A team working with a type of blue-green microalgae called Spirulina, a very common health supplement powder, managed to alter its bioactive ingredients to include the same vitamin B12 nutrients found in beef or milk, all while staying carbon neutral.
“This marks the first time biologically active vitamin B12 has been identified in Spirulina,” explained Dr. Asaf Tzachor of Reichman University, whose multinational group ran the microalgae through a nine‑month stress test in Icelandic photobioreactors.
A shortfall of this vitamin can trigger anemia, nerve damage, and developmental delays, and deficiency rates climb as high as 40 percent in Latin America, 70 percent in parts of Africa, and up to 80 percent in South Asia.
People who skip animal foods face the highest risk because plants do not make cobalamin. Supplements work, yet many communities lack steady access, and cost is sometimes a prohibitive factor.
Regular Spirulina mainly carries pseudo‑B12, a look‑alike molecule that our cells ignore.
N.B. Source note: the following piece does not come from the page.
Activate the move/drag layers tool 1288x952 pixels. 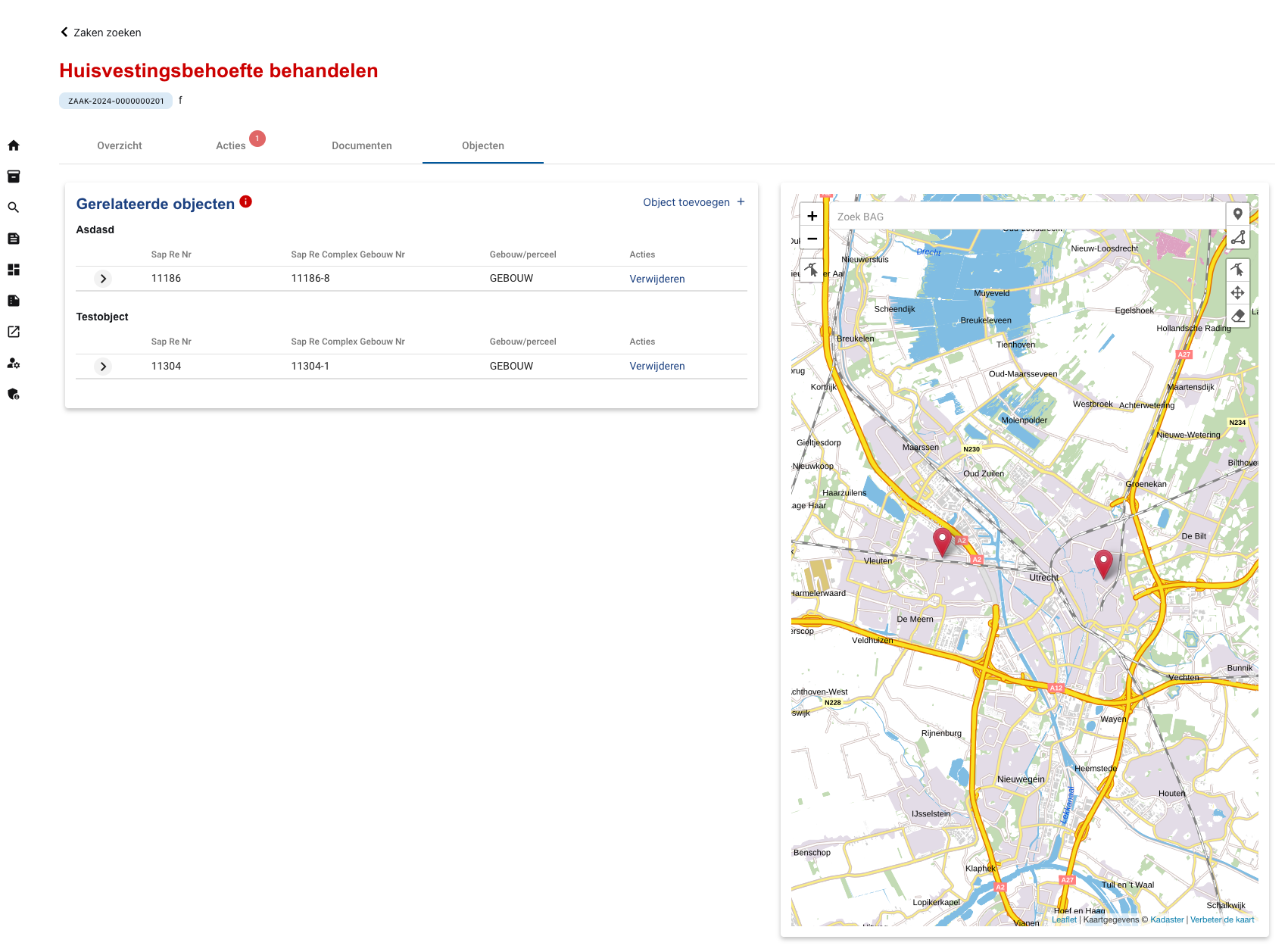1237,292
The Iceland project used tuned LED lighting to flip the alga’s own genes toward making methylcobalamin, the active form that humans can absorb.
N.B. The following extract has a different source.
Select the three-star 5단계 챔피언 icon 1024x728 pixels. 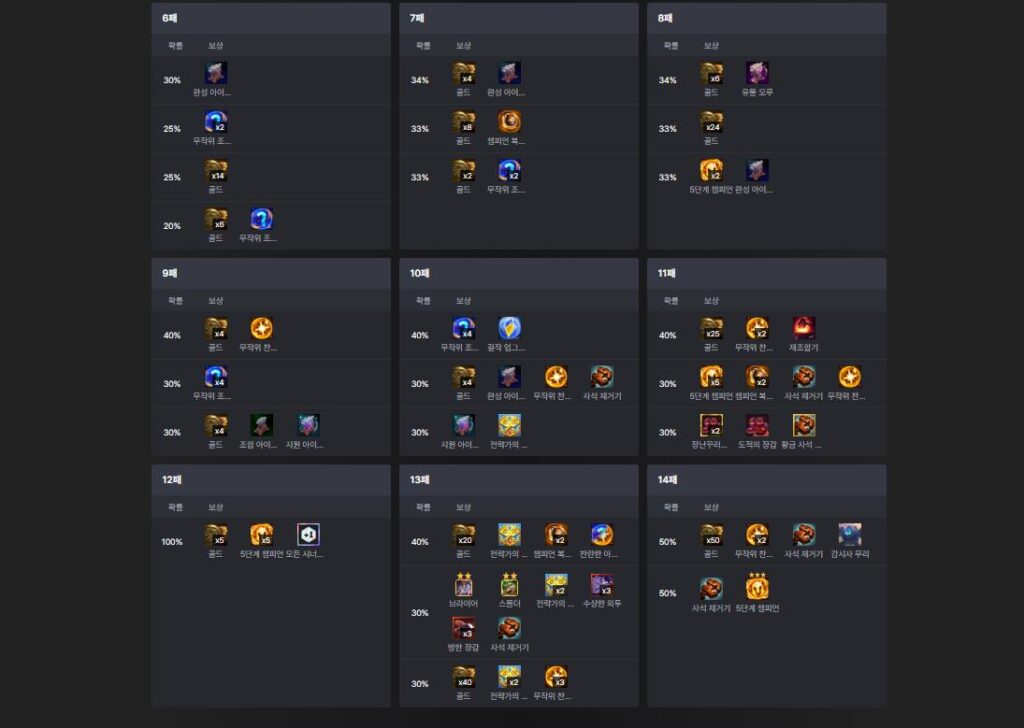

Laboratory assays put the new strain’s B12 at 1.64 micrograms per 100 grams of dry powder, which is comfortably above the 0.7‑1.5 µg/100 g window quoted for beef in the study.
More than 98 percent of that total was active B12, not pseudo, ending a long‑standing barrier for microalgae‑based nutrition.
The researchers call the product “Photosynthetically Controlled Spirulina,” or PCS. They achieved the upgrade without genetic modification, relying instead on light spectra that boost a native metabolic pathway.
Those pathways ran inside flat‑panel photobioreactor walls that were kept at about 88 °F (31 °C), aerated by GEOTHERMAL carbon‑dioxide and powered by Iceland’s near‑total renewable electric grid.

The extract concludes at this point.